Вот о чем мы разговариваем с Вадимом Кожиновым и Василием Беловым, когда стоим в сумерках на старой, уже позаросшей муравой дороге, пересыпанной строчками поэта, столько раз проходившего ее туда и обратно.

Вечером следующего дня на высоком берегу Сухоны в Тотьме открывался памятник Николаю Рубцову. Это событие как бы венчало трехдневные народные празднества в его честь. Не часто земляки балуют русских поэтов таким высоким образом. Вспомним хотя бы, что первый памятник Есенину в Рязани был воздвигнут лишь через полвека после его смерти. Как тут не поклониться вологжанам и тотьмичам!

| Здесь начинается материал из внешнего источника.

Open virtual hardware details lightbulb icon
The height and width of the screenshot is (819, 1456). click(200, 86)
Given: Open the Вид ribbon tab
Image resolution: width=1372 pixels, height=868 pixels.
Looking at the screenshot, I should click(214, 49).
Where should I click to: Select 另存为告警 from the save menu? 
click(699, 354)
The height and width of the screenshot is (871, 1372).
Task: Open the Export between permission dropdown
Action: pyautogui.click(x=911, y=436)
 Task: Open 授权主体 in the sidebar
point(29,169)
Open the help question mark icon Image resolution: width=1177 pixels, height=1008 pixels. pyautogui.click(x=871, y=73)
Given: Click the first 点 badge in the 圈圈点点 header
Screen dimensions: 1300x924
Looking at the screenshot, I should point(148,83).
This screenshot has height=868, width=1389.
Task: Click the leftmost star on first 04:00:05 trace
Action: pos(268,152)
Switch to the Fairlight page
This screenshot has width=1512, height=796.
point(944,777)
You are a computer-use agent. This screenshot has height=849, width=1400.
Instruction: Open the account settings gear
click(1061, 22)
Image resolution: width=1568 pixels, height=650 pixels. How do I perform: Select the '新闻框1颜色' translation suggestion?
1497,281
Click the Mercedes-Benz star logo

Несмотря на дождь, людей собралось множество, и пока организаторы торжества заканчивали последние приготовления, море зонтиков, шалей, беретов сгрудилось вокруг монумента, затянутого белой простыней.

Когда настало время открытия, мы с Передреевым вышли из толпы, я потянул за шнур, покрывало медленно поползло вниз, обнажая голову и плечи уже не Коли Рубцова, а кого-то другого, отделившегося от нас и ушедшего в царство русской поэзии…. Он сидел на скамье, в пальтишке, накинутом на плечи, нога на ногу, руки со скрещенными пальцами покоились на колене…

Глубокие глазницы, высокий воротник грубого свитера, в котором часто ходил Рубцов, высокий лоб, задумчивый наклон головы — от всего образа веяло духом отрешенности от соблазнов мира сего, внутренней сосредоточенностью, чувством собственного достоинства и неуязвимости от внешних обстоятельств жизни.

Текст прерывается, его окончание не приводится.